Cucina povera or a luxury food for special occasions, a politician’s view of the working man’s basic diet, or a ritual religious offering, chicken can also be a medicinal prescription and a tonic, prescribed by physicians for invalids, or for women in childbirth.

In Renaissance Italy childbirth was a welcome event. In 1438, and for many years after, the Black Death had reduced the population of Europe by one half, so instead worrying over yet another mouth to feed, pregnancy and the arrival of a child was cause for celebration and delight. Guests flocked to the house in their best clothes, bearing gifts, and were regaled with sweetmeats and comfits (the same sugared almonds and sugar-coated seeds and spices offered today at weddings and christenings).

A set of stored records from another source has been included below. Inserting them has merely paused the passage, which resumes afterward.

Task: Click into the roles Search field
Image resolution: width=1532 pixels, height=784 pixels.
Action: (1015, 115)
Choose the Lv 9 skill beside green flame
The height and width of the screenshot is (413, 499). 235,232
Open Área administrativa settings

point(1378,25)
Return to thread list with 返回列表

While the baby was washed and wrapped in swaddling clothes, the mother was cherished and propped up in bed with clean linen and silk and velvet curtains, and fed with nourishing chicken broth, and gifts of food, as can be seen in contemporary art of the time.

Domenico Ghirlandaio’s The Birth of John the Baptist

The Birth of St John the Baptist, painted by Domenico Ghirlandaio in the 1480s, in the church of Santa Maria Novella in Florence, shows the Tornabuoni family flaunting wealth as well as piety, as they visit the new mother.

Not a mention of nursing mothers in Bartolomeo Scappi’s great work on cookery of 1570. He was feeding greedy cardinals and hypochondriac popes, and in the chapter on invalid food there are a lot of recipes for brodo consumato, a concentrated chicken broth made from a capon, not too old and not too young, killed the same day, and carefully plucked, rinsed and cut in pieces, then stewed in a sealed pot until reduced by two thirds.

Chicken is at the heart of biancomangiare, an enigmatic Renaissance dish, which bequeathed its name to our own rather horrible blancmange, a sweet but flavourless mess of milk thickened with cornflour.

The historic version is made from chicken breasts cooked in broth, then shredded or pulled with a fork and mixed with ground almonds, loosened with a bit of the broth, white breadcrumbs soaked in milk, mixed well together and cooked slowly to make a sort of cream, seasoned with salt, ginger, rosewater, verjuice and often quite a lot of sugar.

This aristocratic dish was an astonishing dazzling white, carefully eliminating anything that might give it the sludge colour of the everyday porridges or pulses of the poor, and often garnished with bright red pomegranate seeds or blue borage flowers.